Commission suggests internal Schengen border controls be allowed to continue for three months

On Tuesday 25 October, Migration Commissioner Dimitris Avramopoulos announced in Strasbourg that the European Commission has decided to allow five countries, four of them EU member states, to extend controls along internal Schengen borders for a further three months from 12 November 2016.  The countries in question – Germany, Sweden, Austria, Denmark and Norway – are asked to look into the option of implementing alternative measures.

In its roadmap for a return to Schengen, published in March, the European Commission said it wanted to return to normal functioning of Schengen by the end of November 2016, but it says that the current situation justifies the extension of internal controls.

In a joint letter sent on 20 October to Commissioners Frans Timmermans and Dimitris Avramopoulos, the five countries’ interior ministers called for the extension because temporary controls were otherwise due to end on 12 November according to a recommendation adopted by ministers on 12 May.  The Commission has gone along with this in part, recommending a three-month extension rather than the initially authorised six months.  It asks them to report on the situation each month and to analyse the situation at their borders each week as a precondition for being allowed to continue with the controls.

Despite a sharp fall in the numbers of illegal migrants arriving and in the number of requests for asylum, thanks to uninterrupted application of the EU-Turkey declaration, the number of illegal migrants in Greece remains high, as it does in the member states most hit by secondary movements of illegal migrants out of Greece, the Commission explains. It adds that the lifting of temporary controls could therefore, given the current state of affairs, lead to an increase in secondary movements, and that the large number of requests for asylum submitted  in the past year, along with the requests that are still being made, are a very heavy burden on civil services and bodies in the five Schengen Area countries to which the Commission’s recommendation applies.

### STATED PROBLEM
In the article on Schengen border controls, which five countries are allowed to extend controls along internal Schengen borders?

### EXTRACTED RECORDS
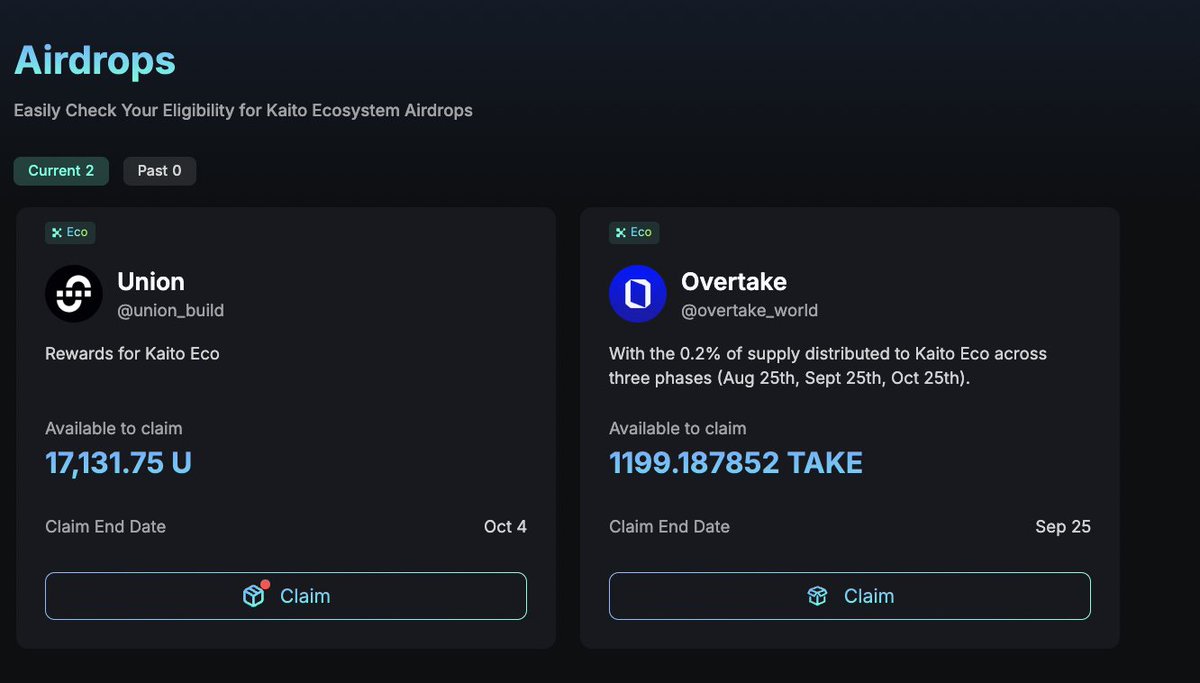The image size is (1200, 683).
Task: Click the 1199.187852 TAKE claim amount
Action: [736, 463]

---

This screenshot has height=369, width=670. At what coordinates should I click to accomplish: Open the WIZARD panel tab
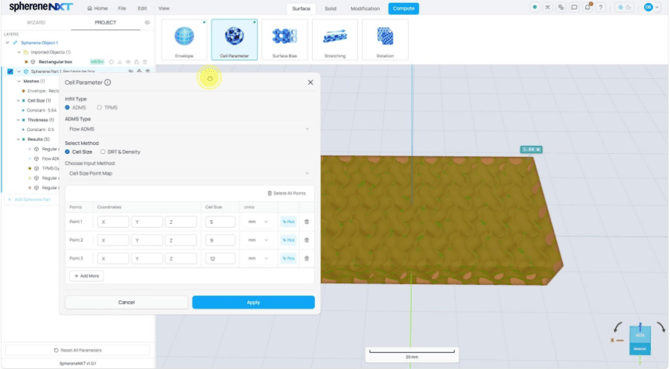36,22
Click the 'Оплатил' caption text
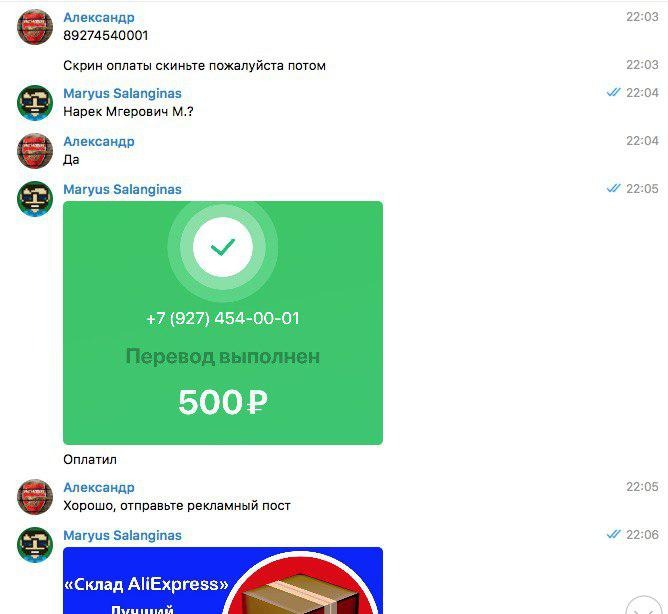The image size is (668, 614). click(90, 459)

--

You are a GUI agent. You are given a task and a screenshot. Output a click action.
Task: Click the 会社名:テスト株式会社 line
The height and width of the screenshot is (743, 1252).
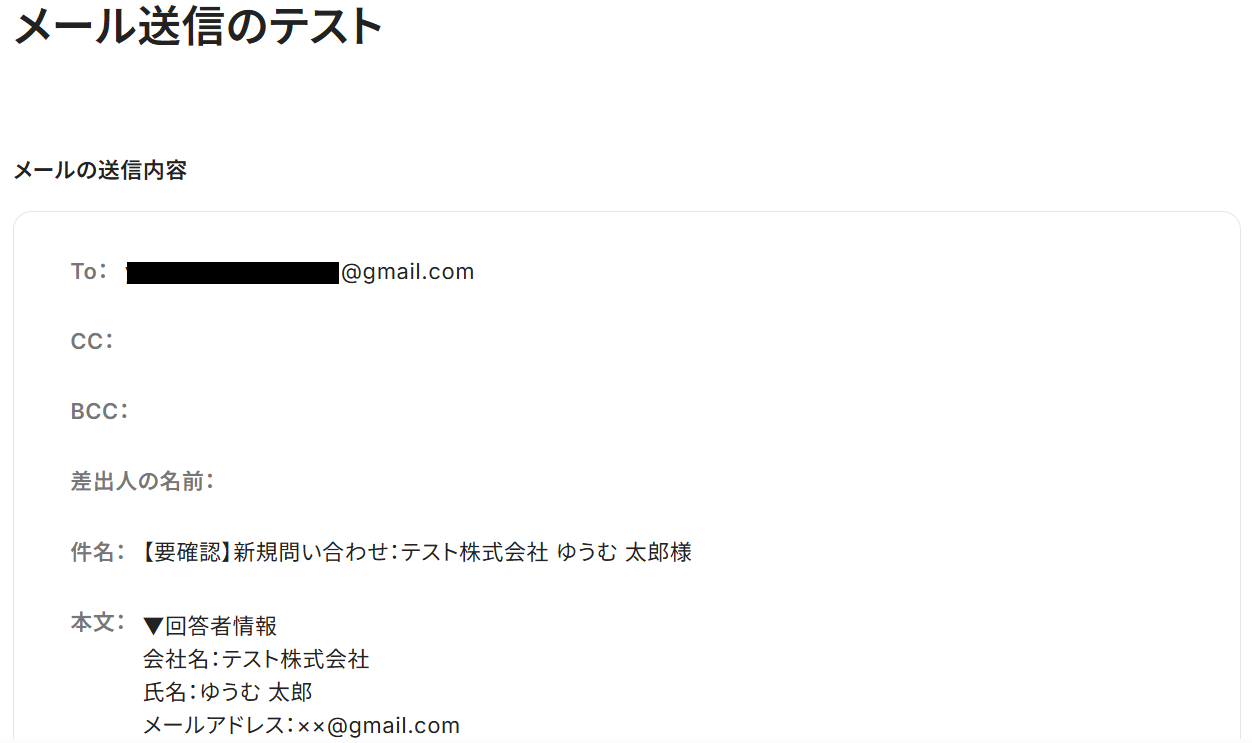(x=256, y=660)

### ANSWER FOR THIS EXERCISE
Germany, Sweden, Austria, Denmark and Norway.